### Exercise requirements
For the listing below, report all lines that hold the word "Given".

### Dataset content
++++++++++++++++++++

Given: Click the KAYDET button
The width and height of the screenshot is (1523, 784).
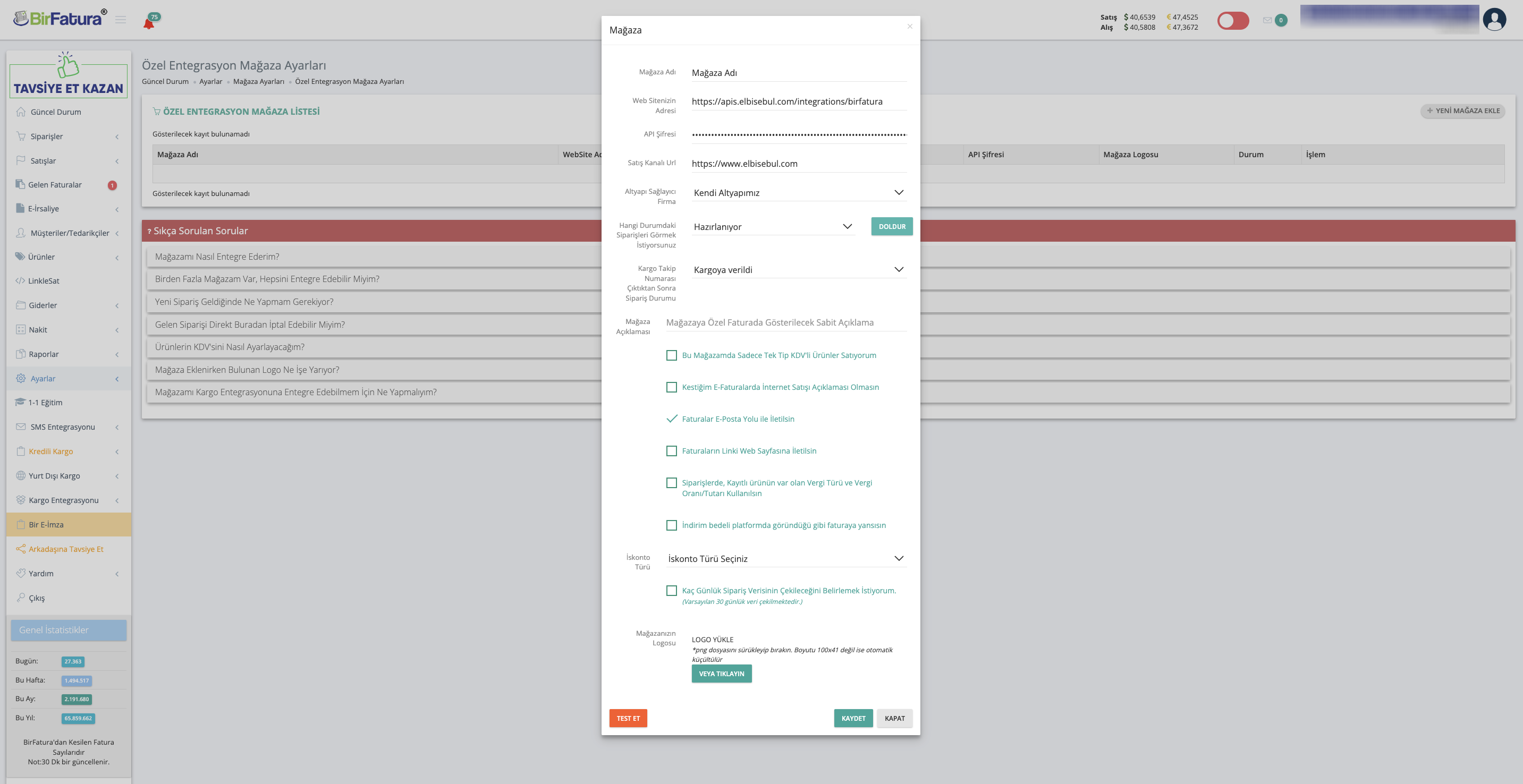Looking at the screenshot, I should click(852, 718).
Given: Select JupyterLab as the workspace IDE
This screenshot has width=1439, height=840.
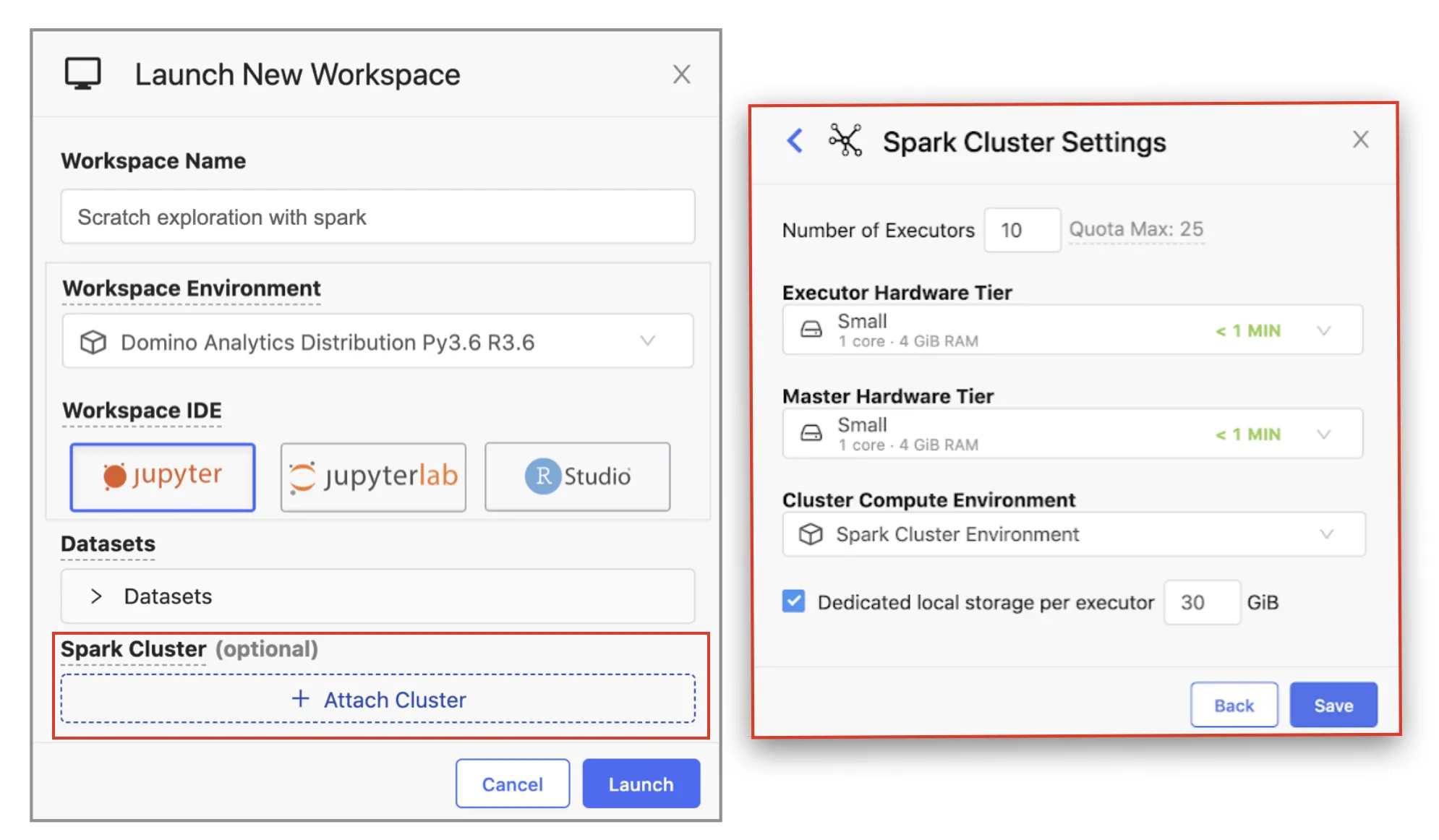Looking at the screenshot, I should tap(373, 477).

++++++++++++++++++++

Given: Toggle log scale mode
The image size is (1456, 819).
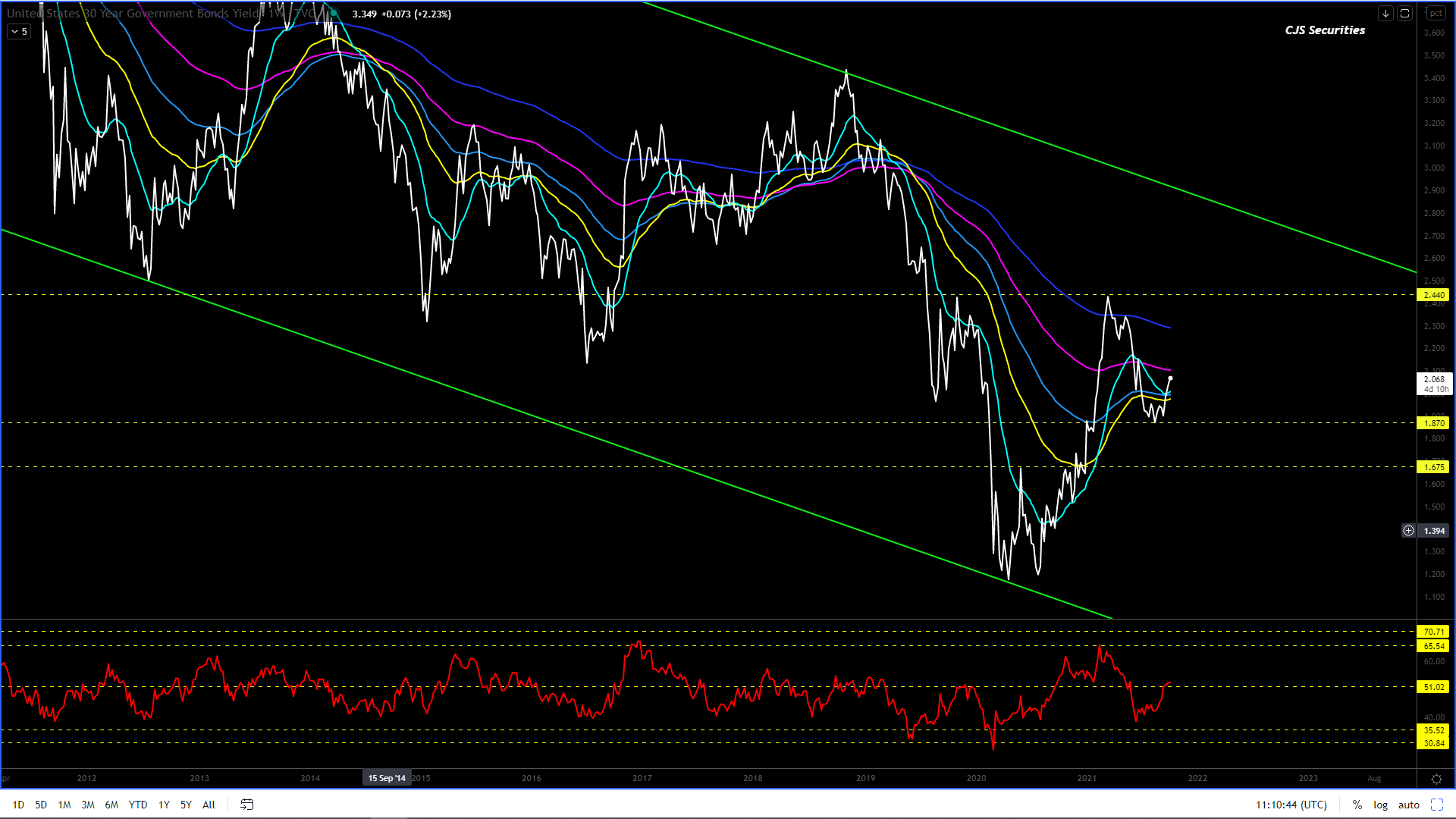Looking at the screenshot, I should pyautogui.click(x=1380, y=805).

++++++++++++++++++++

### Task response
Given: Click the KAYDET button
Given: Select JupyterLab as the workspace IDE
Given: Toggle log scale mode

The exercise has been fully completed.